# Dictionaries and Dataframes

Now that we've learned some Python basics, we'll move to applying our tools to do more sophisticated data analyses. To do so, we often don't want lists, but we want certain elements to be associated with values. A person will have an income, for example, or a novel will use the word `humanistic` a certain number of times. Today we'll think through data types that can help us we these associations.

## Learning Goals
* Learn about dictionaries, tuples, and dataframes
* Get comfortable with manipulating them, and slicing them
* Think through how we might use them for data analysis (more on this to come!)

# Part 1: Dictionaries

Like lists, dictionaries can easily be changed, can be shrunk and grown ad libitum at run time. They shrink and grow without the necessity of making copies. Dictionaries can be contained in lists and vice versa. 

But what's the difference between lists and dictionaries? Lists are ordered sets of objects, whereas dictionaries are unordered sets. But the main difference is that items in dictionaries are accessed via keys and not via their position. A dictionary is an associative array (also known as hashes). Any key of the dictionary is associated (or mapped) to a value. The values of a dictionary can be any Python data type. So dictionaries are unordered key-value-pairs. 


In [1]:
my_tuple = [('education', 'high school'), ('income', 100)]
my_dict = dict(my_tuple)
type(my_dict)

dict

In [2]:
my_dict

{'education': 'high school', 'income': 100}

The key is before the colon, the value is after the colon. 

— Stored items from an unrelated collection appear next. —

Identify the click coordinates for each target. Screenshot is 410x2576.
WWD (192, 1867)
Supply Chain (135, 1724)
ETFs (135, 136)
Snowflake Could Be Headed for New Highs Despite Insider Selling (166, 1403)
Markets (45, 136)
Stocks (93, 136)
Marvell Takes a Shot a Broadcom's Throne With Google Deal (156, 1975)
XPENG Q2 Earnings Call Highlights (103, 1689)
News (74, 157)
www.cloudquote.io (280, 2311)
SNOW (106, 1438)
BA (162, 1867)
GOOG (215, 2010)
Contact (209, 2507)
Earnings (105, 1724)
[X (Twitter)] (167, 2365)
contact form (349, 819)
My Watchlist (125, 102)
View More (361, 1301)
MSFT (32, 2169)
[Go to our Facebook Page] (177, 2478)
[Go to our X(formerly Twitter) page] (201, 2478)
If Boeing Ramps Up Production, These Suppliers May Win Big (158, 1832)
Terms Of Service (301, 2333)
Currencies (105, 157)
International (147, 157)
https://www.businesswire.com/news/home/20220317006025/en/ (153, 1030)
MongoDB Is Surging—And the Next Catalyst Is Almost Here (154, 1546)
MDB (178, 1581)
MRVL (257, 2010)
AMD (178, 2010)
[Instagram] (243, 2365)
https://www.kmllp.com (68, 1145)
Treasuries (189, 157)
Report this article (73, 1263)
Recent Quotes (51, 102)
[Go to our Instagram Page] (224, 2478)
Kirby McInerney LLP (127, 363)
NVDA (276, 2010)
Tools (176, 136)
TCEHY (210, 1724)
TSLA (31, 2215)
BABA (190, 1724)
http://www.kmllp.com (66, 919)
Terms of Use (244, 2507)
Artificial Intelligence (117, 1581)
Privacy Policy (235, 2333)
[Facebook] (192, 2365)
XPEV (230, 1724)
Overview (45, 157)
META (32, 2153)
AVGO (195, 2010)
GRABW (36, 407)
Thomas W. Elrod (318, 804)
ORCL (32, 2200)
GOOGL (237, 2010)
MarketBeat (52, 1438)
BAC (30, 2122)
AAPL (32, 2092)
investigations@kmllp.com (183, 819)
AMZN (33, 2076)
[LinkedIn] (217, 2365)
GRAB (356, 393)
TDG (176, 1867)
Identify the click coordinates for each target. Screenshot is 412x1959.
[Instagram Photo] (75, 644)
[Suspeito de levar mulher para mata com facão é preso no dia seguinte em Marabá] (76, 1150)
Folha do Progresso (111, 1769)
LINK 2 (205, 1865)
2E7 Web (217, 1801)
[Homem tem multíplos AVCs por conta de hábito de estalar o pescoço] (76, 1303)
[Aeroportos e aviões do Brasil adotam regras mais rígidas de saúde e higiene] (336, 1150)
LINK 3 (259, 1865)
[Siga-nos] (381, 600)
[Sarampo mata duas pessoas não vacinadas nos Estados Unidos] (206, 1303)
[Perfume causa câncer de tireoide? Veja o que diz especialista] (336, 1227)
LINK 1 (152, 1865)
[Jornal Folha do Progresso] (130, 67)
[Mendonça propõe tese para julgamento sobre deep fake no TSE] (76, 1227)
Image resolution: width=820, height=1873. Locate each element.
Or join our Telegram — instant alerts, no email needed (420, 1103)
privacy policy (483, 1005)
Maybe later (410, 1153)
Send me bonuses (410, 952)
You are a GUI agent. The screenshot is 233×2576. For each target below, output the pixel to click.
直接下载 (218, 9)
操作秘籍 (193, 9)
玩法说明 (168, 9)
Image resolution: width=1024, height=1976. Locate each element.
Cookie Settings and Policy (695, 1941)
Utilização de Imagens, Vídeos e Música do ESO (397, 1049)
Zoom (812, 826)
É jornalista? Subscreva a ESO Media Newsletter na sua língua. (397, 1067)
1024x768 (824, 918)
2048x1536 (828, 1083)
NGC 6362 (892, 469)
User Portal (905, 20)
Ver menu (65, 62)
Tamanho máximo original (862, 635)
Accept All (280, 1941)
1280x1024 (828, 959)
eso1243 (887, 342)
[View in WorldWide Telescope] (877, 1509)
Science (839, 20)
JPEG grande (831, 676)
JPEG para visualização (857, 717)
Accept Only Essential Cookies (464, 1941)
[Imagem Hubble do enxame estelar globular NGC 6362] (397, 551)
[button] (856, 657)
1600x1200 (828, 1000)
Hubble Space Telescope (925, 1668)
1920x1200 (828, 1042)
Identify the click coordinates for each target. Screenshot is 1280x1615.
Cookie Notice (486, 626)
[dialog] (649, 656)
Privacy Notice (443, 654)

Find all the keys from the dictionary, and then all the values.

In [3]:
my_dict.keys()

dict_keys(['education', 'income'])

In [4]:
my_dict.values()

dict_values(['high school', 100])

We can access keys using the bracket syntax. We've seen this before. The input is a dictionary key, the output is the key's value.

In [5]:
my_dict['education']

'high school'

In [6]:
my_dict['income']

100

We can add key/value pairs using the bracket syntax and the assignment operator. Notice the order of the key/value pairs does not matter, like they do in lists and strings.

In [7]:
my_dict['age'] = 24
my_dict

{'age': 24, 'education': 'high school', 'income': 100}

## Example: Counting Words

We have been looking at different features of "words" (or, as Python knows them, elements in a string separated by white space). What if we want to find the number of times each word occurs in a text? We can use the `counter` class in Python, which utilizes dictionaries and another datatype, tuples. Let's walk through an example

One of the most frequent tasks in computational text analysis is quickly summarizing the content of text. In this lesson we will learn how to summarze text by counting frequent words in the text. In the process we'll learn to think about features, which words are important, and we'll cover some common pre-processing steps. 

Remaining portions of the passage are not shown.